En somme, Fellay craignait Ratzinger beaucoup plus qu'il n'aurait pu craindre un cardinal ou un Pape aux positions théologiques diamétralement opposées aux siennes : que sais-je, comme Martini, ou un évêque français. Il le craignait parce qu'il savait que Ratzinger, justement parce qu'il n'était pas ouvertement leur ennemi, connaissait à fond leur histoire. Et, donc, il savait bien que ce qui séparait les lefebvristes de Rome, ce n'était pas et ce n'est pas avant tout la messe en latin ou le décret sur la liberté religieuse du Concile Vatican II, mais plutôt ce mélange religieux-politique tout français qui est derrière l'expérience née avec Marcel Lefebvre.

- Par rapport à Vatican II, quelles sont les différences entre Benoît XVI et les lefebvristes ?

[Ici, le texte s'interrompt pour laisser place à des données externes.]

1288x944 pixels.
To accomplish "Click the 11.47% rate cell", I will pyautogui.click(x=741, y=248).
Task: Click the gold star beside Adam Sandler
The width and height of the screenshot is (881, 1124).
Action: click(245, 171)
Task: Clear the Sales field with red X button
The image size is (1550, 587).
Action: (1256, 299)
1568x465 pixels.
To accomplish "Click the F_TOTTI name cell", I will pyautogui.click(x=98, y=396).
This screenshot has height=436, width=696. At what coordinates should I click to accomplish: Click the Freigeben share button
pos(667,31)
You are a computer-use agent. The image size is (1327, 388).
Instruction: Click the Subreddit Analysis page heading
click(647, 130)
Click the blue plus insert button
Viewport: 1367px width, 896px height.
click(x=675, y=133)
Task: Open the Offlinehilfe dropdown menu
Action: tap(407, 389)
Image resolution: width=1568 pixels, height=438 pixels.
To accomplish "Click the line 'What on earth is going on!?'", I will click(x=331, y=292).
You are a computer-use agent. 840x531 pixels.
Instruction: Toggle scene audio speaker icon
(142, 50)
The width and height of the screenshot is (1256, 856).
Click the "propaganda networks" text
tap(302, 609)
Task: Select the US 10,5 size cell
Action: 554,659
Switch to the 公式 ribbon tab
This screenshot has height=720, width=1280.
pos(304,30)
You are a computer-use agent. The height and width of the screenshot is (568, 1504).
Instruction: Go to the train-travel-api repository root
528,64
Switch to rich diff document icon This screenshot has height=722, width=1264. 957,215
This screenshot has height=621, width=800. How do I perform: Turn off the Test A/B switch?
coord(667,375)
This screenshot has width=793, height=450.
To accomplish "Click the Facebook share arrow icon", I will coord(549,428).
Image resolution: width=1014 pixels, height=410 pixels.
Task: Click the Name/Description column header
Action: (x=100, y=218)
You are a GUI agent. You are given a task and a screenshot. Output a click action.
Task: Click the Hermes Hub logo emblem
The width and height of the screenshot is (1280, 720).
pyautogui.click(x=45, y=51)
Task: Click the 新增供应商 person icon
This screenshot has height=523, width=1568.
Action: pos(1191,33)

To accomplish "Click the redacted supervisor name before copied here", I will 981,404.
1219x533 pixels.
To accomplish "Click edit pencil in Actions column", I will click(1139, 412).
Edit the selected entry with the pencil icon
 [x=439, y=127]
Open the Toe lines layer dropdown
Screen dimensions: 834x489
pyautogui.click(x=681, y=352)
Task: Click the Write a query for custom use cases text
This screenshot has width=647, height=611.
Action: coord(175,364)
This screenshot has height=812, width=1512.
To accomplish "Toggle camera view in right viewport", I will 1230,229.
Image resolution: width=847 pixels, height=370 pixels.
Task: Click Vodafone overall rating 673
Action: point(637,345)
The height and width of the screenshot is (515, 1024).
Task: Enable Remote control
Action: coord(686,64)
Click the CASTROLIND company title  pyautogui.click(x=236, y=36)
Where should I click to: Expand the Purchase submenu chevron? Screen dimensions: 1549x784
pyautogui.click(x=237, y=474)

- Malgré les simplifications journalistiques, tout le monde sait que Jean XXIII était un conservateur. Il voulait un Concile de peu de mois, dans lequel on approuverait simplement les décrets préparés par le cardinal Ottaviani. Et le même concile aurait dû se conclure avec la béatification de Pie XII. Mais ce fut justement Ratzinger, comme consultant théologique du cardinal archevêque de Cologne Joseph Frings, qui fit en sorte que le Concile aille dans une autre direction. Et c'est là principalement l'« outrage » que les lefebvristes n'ont jamais pardonné à Ratzinger. Lui était un vrai "conciliarista". Opposé à l'herméneutique de "l'esprit du Concile », mais ouvert aux innovations apportées par le Concile-même. Et cette fidélité de Ratzinger à Vatican II est mal vue des lefebvristes.